**WORK REQUEST**. Nothing but the lines from the one containing "Task: Email article using top envelope icon" to the final line of the entries should appear, copied exactly and without pictures.

START SOURCE MATERIAL

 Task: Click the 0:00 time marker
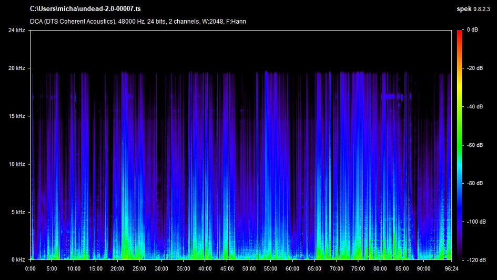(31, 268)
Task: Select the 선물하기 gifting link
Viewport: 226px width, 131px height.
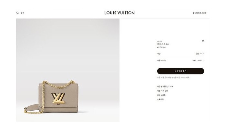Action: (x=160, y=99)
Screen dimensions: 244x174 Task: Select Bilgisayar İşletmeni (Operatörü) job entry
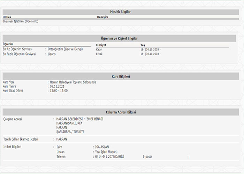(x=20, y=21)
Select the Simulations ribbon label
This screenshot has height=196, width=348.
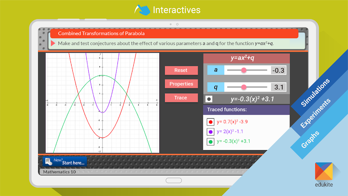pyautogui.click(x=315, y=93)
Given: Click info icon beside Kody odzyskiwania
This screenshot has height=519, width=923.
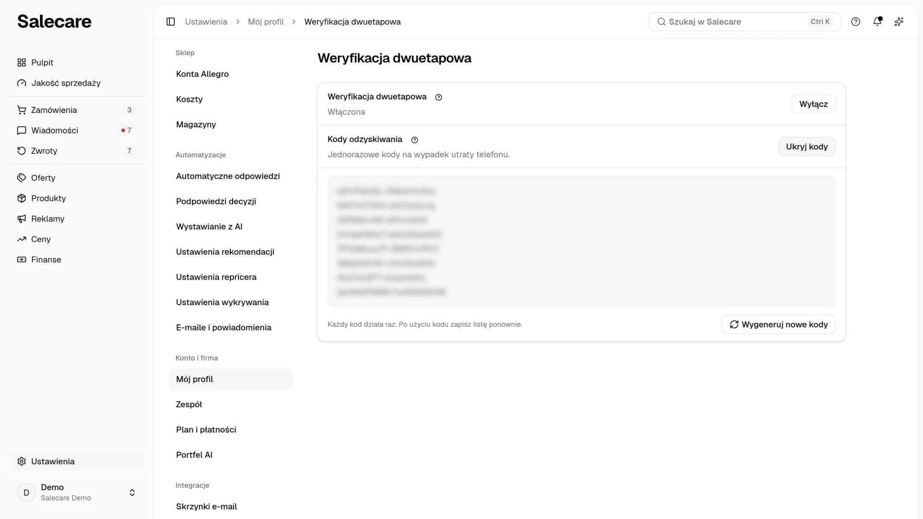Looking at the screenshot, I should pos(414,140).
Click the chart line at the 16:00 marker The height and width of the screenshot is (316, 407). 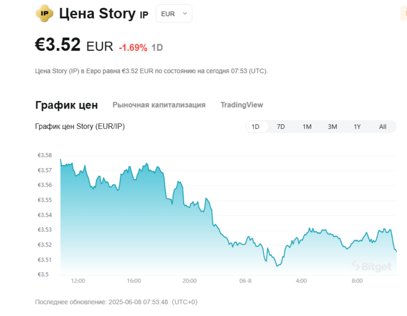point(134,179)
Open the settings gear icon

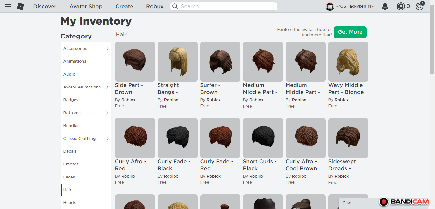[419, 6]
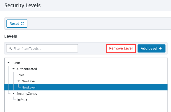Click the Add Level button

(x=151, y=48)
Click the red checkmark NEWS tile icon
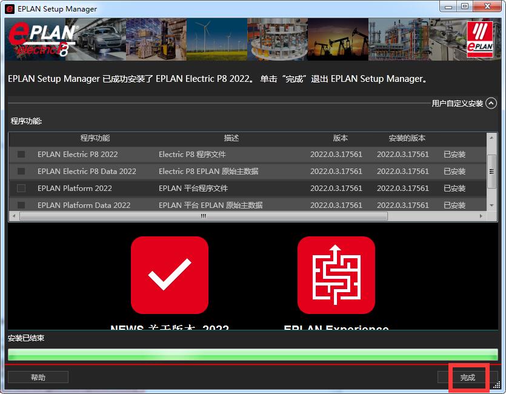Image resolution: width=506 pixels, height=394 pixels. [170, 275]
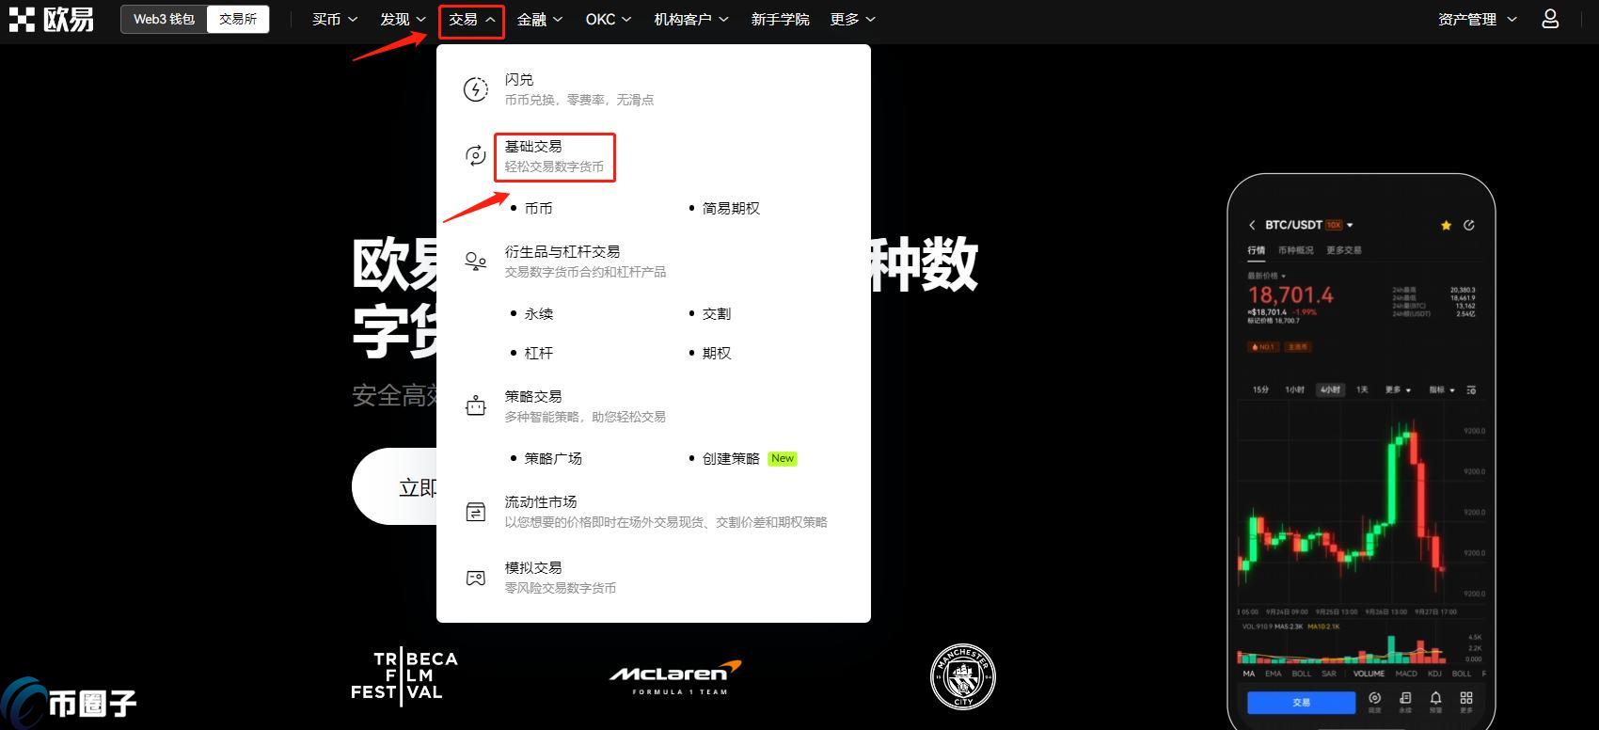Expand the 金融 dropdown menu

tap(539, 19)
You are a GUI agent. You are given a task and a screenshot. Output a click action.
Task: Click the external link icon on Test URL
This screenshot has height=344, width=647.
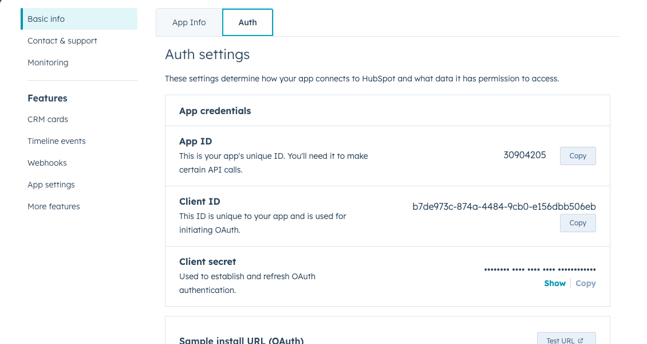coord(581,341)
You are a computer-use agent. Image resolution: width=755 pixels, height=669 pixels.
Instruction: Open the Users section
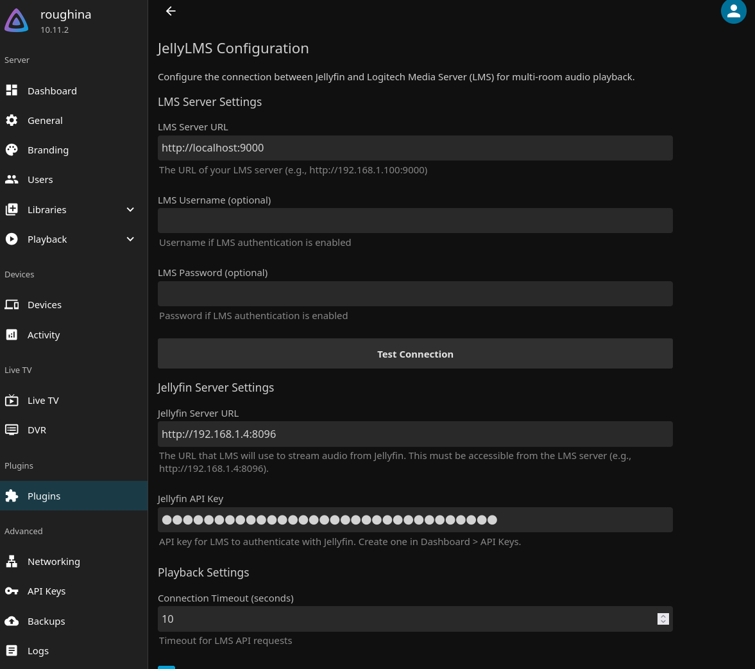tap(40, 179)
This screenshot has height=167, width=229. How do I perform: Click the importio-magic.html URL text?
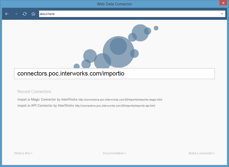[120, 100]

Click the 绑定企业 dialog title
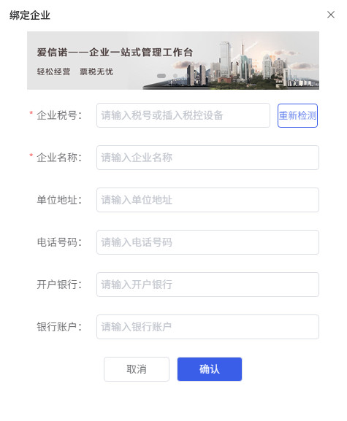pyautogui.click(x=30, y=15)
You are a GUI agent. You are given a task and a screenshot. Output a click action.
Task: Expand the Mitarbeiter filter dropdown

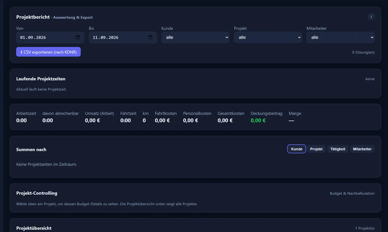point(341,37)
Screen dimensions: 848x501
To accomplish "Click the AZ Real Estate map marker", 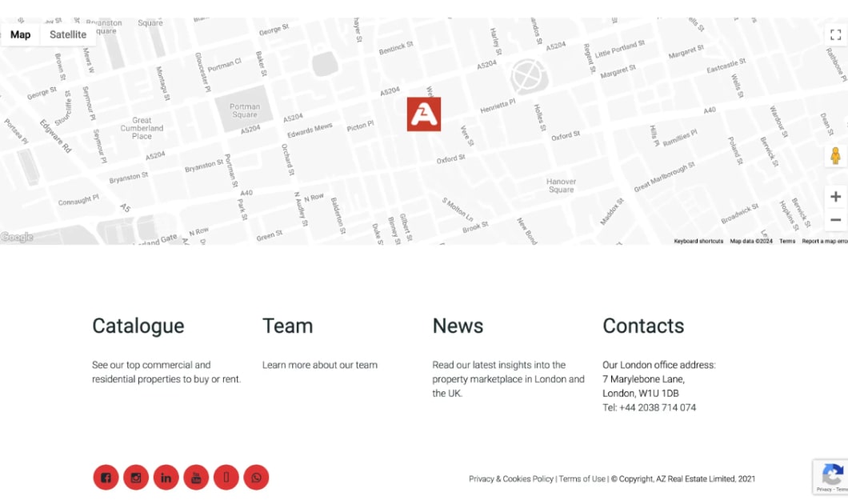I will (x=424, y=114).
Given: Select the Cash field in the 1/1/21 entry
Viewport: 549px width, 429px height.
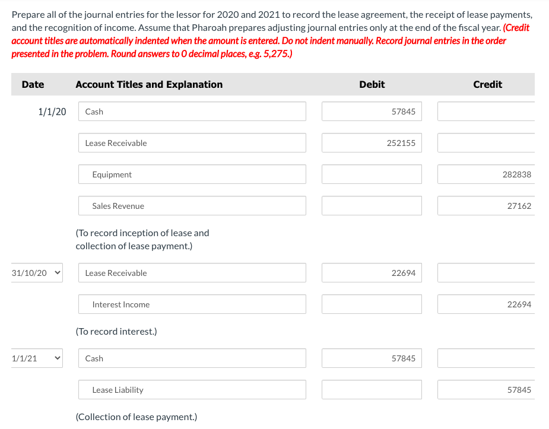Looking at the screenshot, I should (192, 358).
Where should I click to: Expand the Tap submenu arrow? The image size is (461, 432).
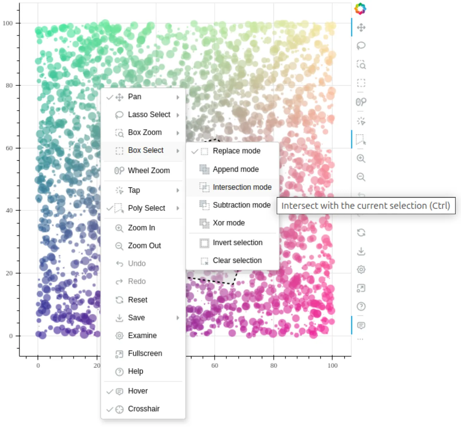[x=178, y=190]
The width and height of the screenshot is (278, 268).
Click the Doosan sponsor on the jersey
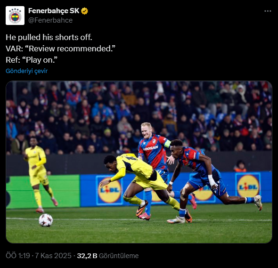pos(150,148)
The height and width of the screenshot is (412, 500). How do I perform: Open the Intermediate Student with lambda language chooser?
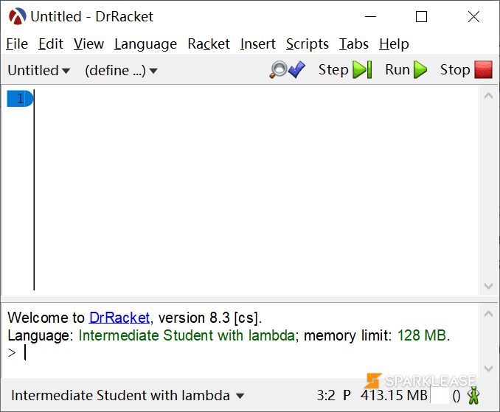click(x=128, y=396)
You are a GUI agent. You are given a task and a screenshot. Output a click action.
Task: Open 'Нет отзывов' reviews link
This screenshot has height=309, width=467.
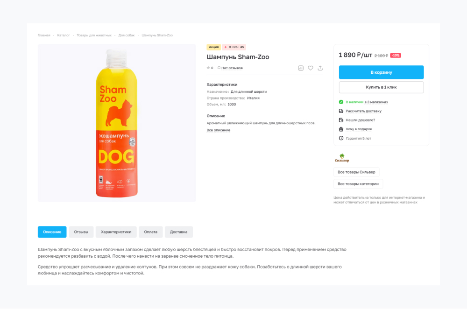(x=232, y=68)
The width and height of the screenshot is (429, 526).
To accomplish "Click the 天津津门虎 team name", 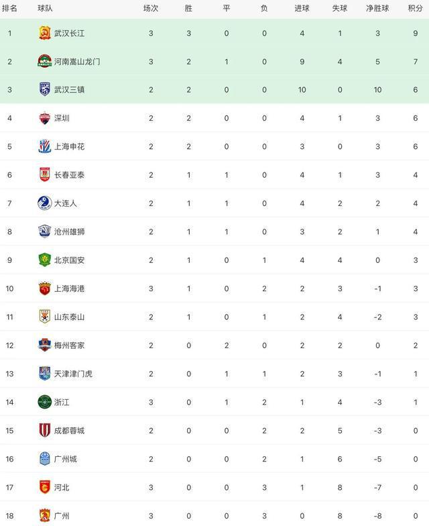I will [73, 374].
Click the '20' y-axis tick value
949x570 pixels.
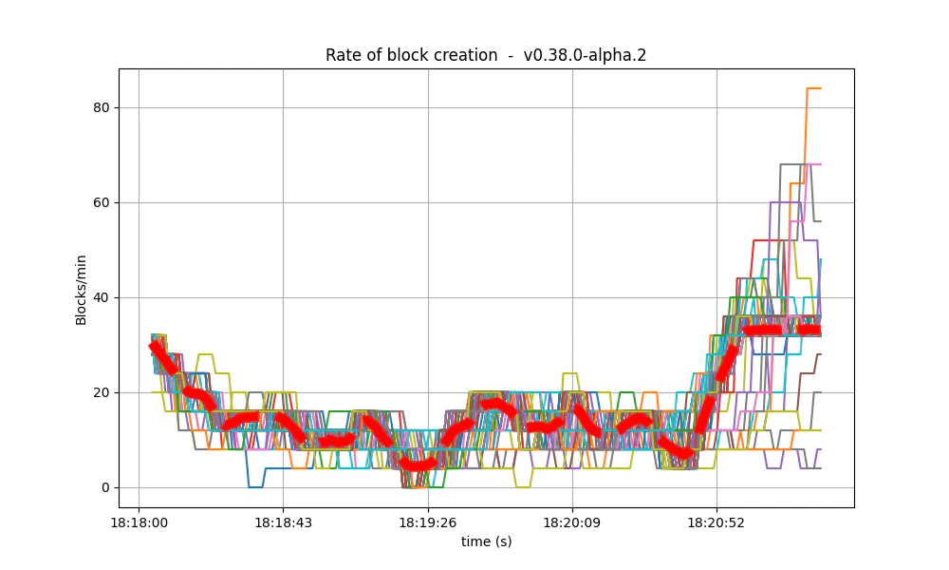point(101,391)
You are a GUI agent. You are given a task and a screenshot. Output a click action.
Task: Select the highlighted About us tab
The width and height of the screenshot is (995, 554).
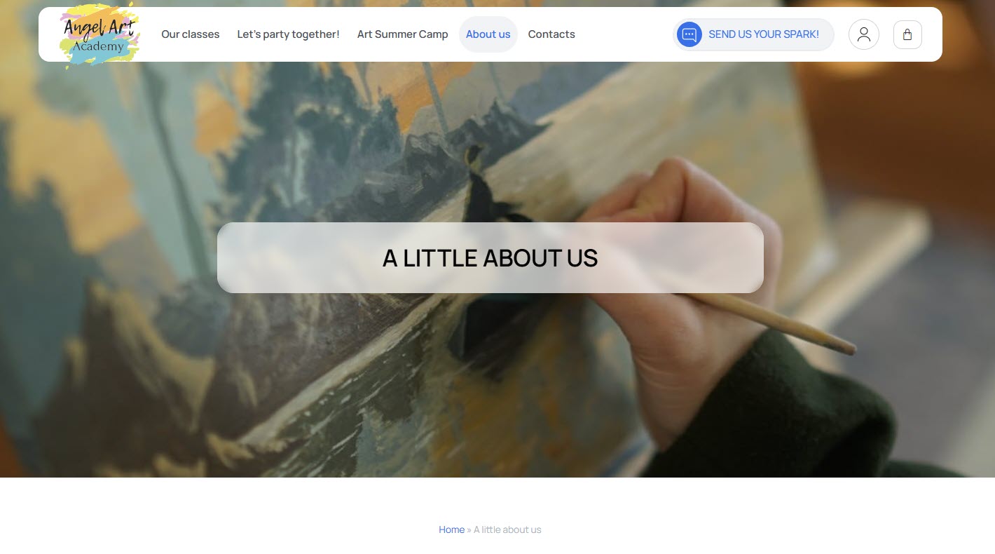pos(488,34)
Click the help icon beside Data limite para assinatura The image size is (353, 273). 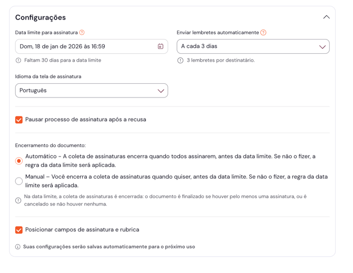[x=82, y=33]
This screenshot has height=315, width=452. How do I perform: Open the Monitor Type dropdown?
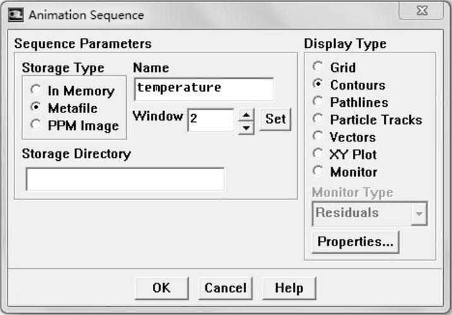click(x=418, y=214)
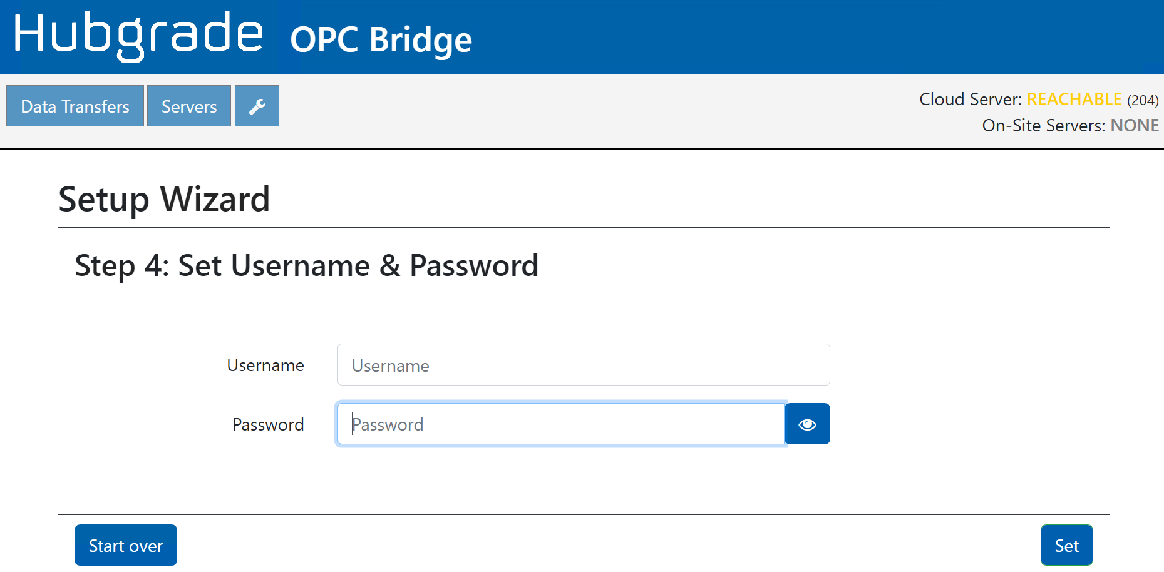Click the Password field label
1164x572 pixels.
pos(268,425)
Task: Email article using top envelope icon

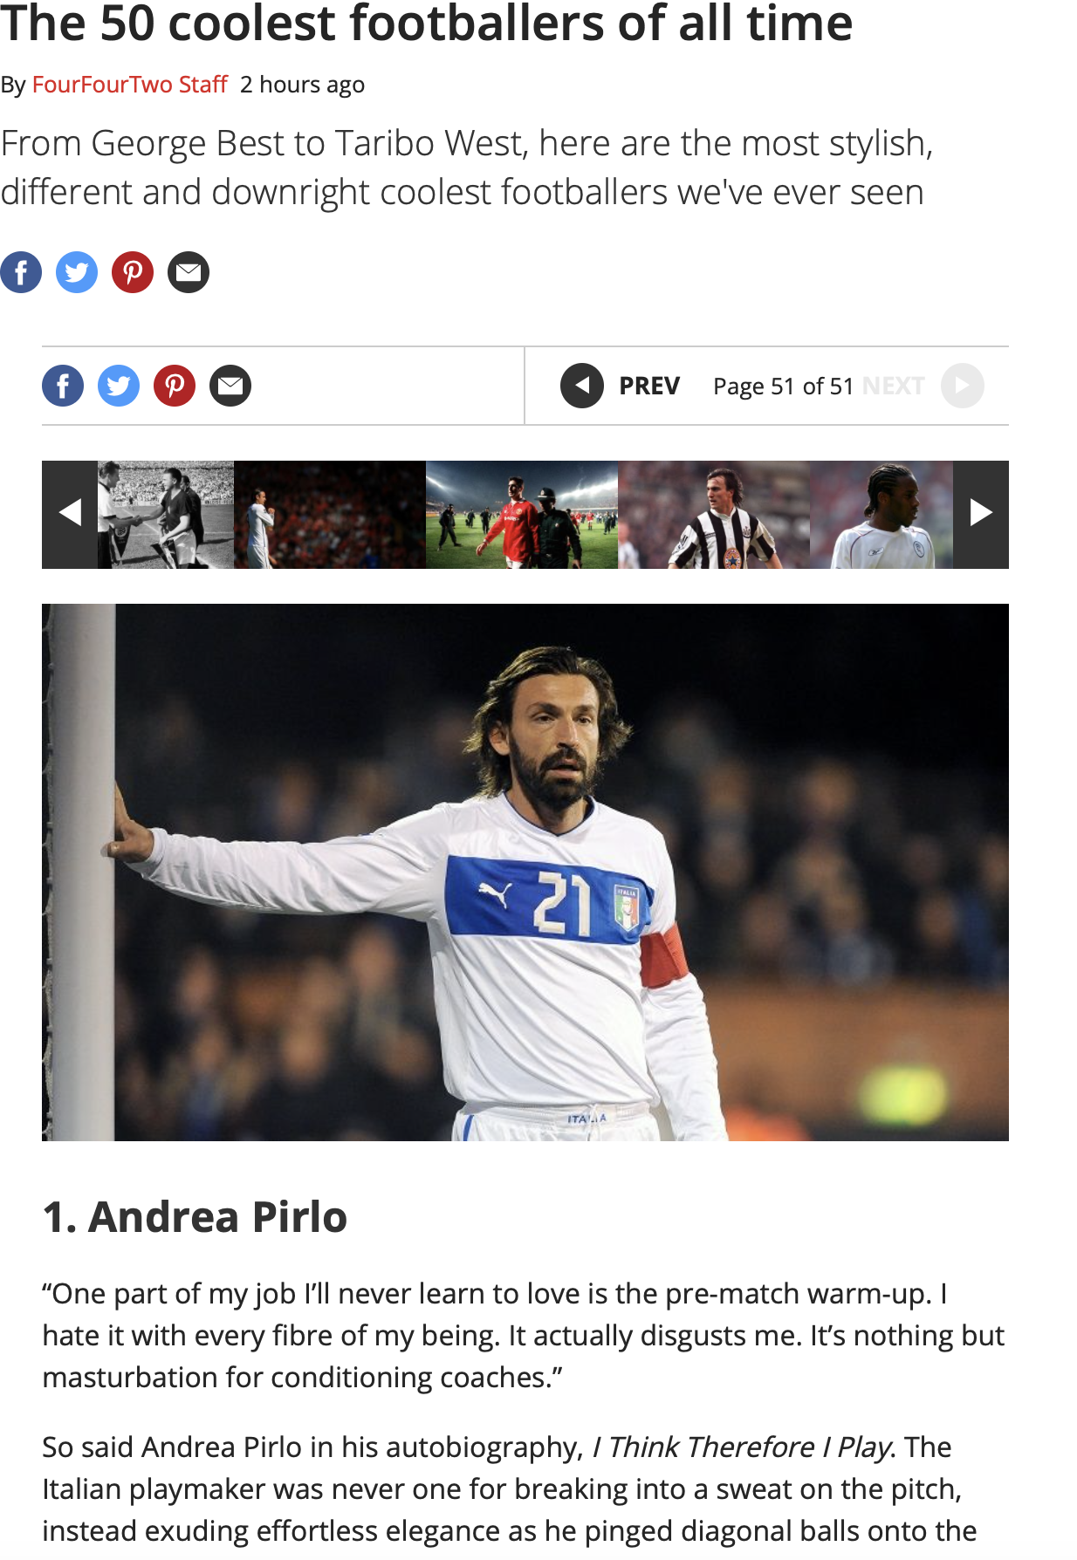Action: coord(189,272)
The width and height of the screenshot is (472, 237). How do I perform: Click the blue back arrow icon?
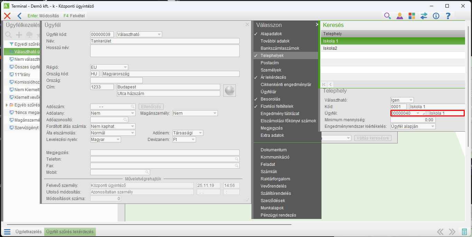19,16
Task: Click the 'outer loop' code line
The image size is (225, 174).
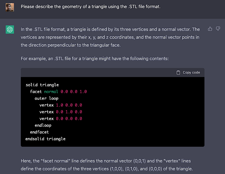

END SOURCE MATERIAL

**ANSWER**.
Task: Email article using top envelope icon

Action: coord(189,272)
The width and height of the screenshot is (472, 237). How do I perform: Click the blue back arrow icon?
19,16
Task: Click the 'outer loop' code line
The image size is (225, 174).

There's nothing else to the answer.